Two of Bollywood's biggest superstars -- Amitabh Bachchan and Shah Rukh Khan -- made it largely on their own.

For star debutant Ranbir Kapoor, who hails from one of Bollywood's oldest and powerful dynasties, an illustrious lineage meant a lavish break, but it has also heaped enormous pressure on him to emulate the success of his father, Rishi Kapoor.

The 25-year-old debuts in Saawariya (Beloved), a story about star-crossed lovers, which will open on November 9.

His father's numerous successful romantic roles made him the sobriquet of the eternal lover-boy of the silver screen who sang and danced to woo his heroines well into his 40s.

The Kapoor clan is one of the oldest in Bollywood. Over seven decades ago Prithviraj Kapoor began starring in silent movies. His sons Raj, Shammi and Shashi made it big and eased their progenies into successful film careers.

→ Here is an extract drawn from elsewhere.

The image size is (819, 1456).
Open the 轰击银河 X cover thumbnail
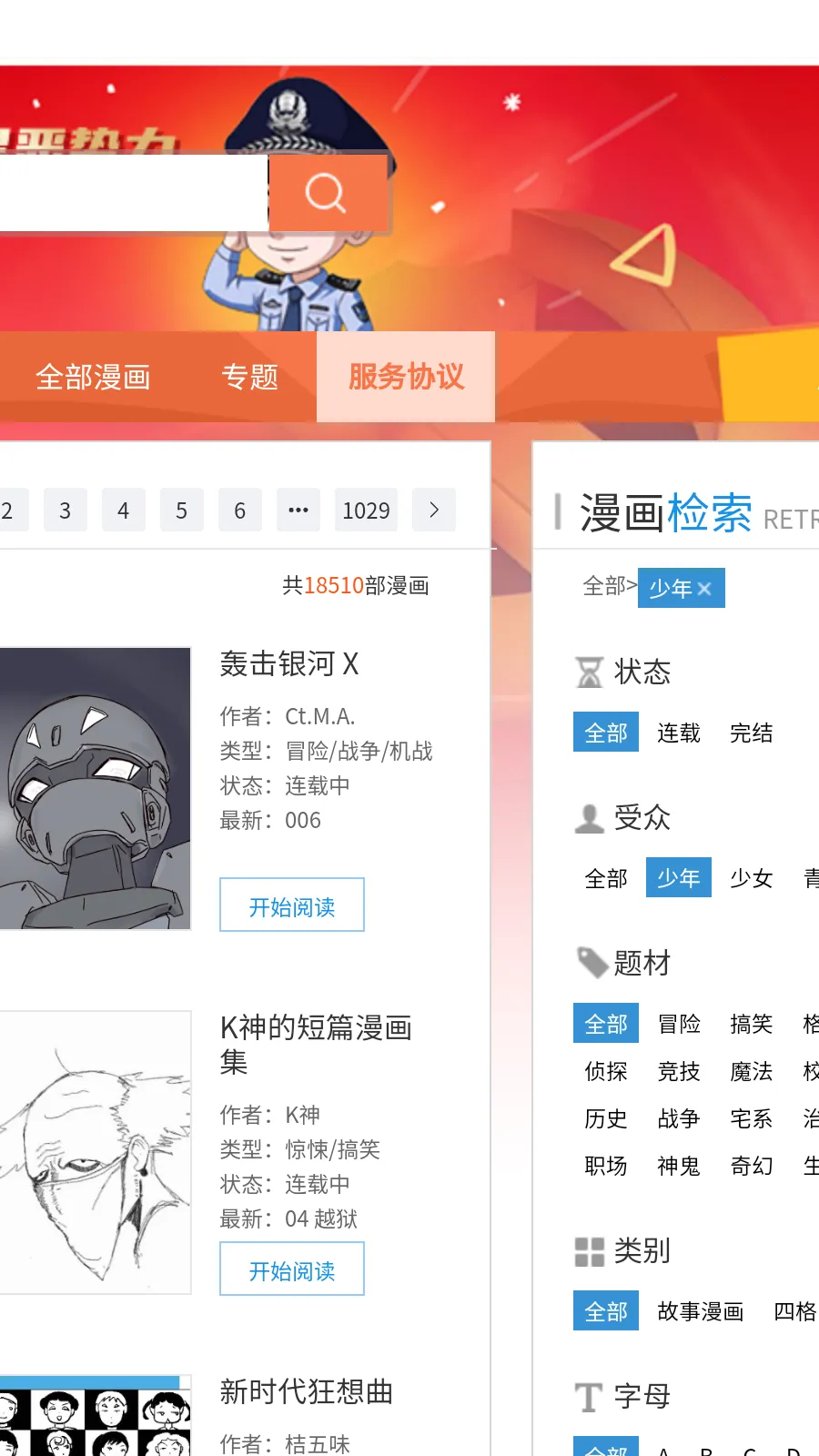[95, 788]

We are anxious because Ranbir carries the expectations that come with a great lineage, says Neetu Singh, the debutant's mother who was a top heroine through the 1970s.


Unrelated to the Kapoors is Sonam Kapoor who is also debuting as the heroine in Saawariya. Her father, Anil Kapoor, was a successful hero who rarely acts these days.

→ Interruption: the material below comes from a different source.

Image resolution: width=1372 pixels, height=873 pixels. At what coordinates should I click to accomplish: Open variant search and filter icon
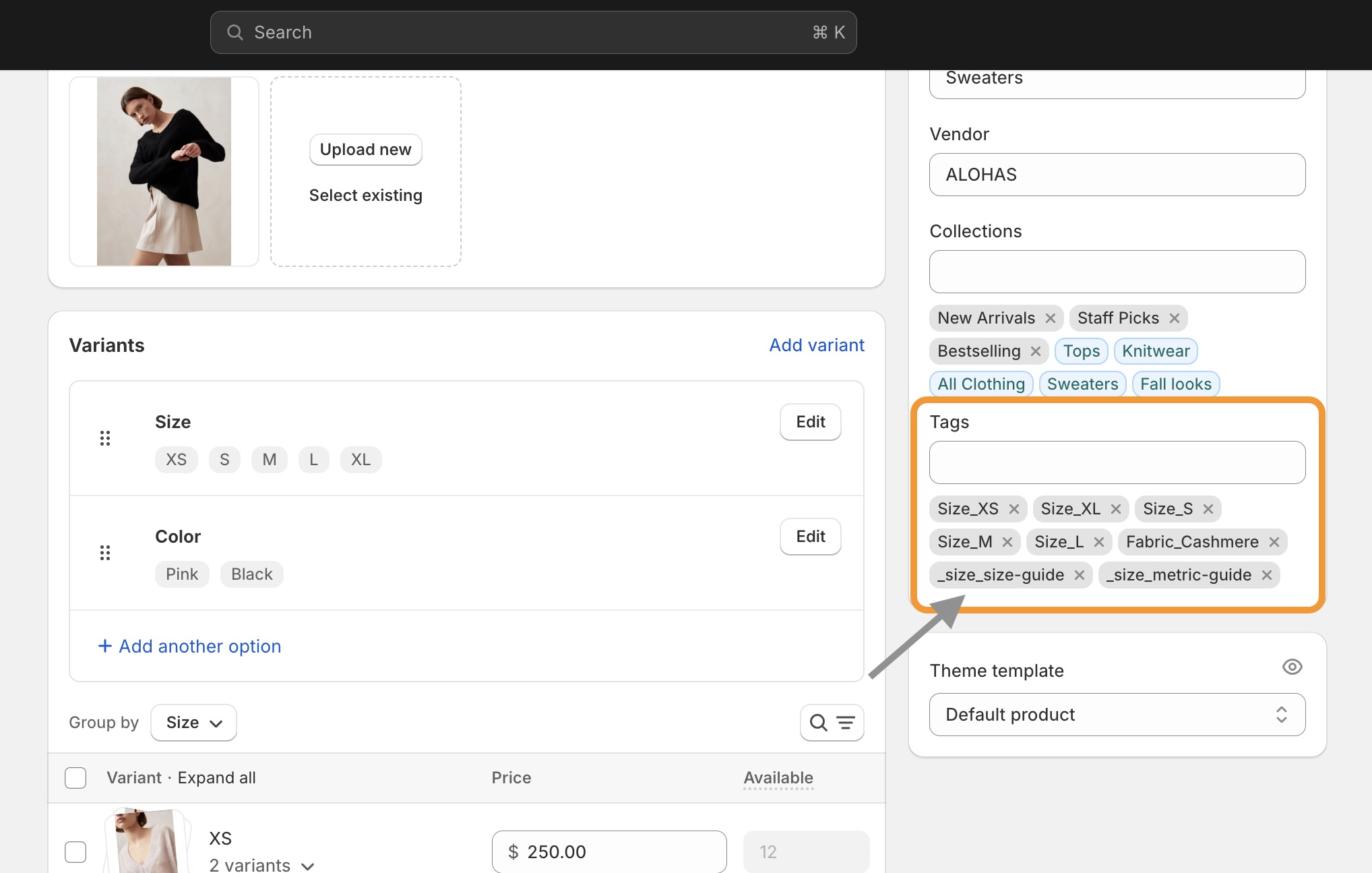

The first star kid off the block this year was Neil Nitin Mukesh whose grandfather, Mukesh, was one of the film industry's greatest singers.

The debutant tasted moderate success in a thriller called Johnny Gaddar (Johnny the Traitor), and industry experts feel the young man's good looks could help him survive.

Two other debutants this year are Harman, son of Harry Baweja, a leading Bollywood producer, and Mimoh, the 23-year-old son of yesteryear hero Mithun Chakraborty.

Most star kids insist their lineage is more often a liability than an advantage because of the huge expectations to come good on their family name.

My father didn't ever put in a word for me, says Mimoh, who will star in a film called Jimmy, a popular screen name of his father from a 1980s film.

Other star kids trying their luck at the box office this year are Sikandar, the son of popular actors Anupam and Kirron Kher, and Deepika, the daughter of former badminton champion Prakash Padukone.

In a cut-throat industry star kids have an edge because most of them are assured of that one chance which thousands of aspiring actors wait for their whole life.

What you make of that one chance is up to you, says a debuting actor who did not want to be named.

Your father or godfather will not bankroll your flops forever.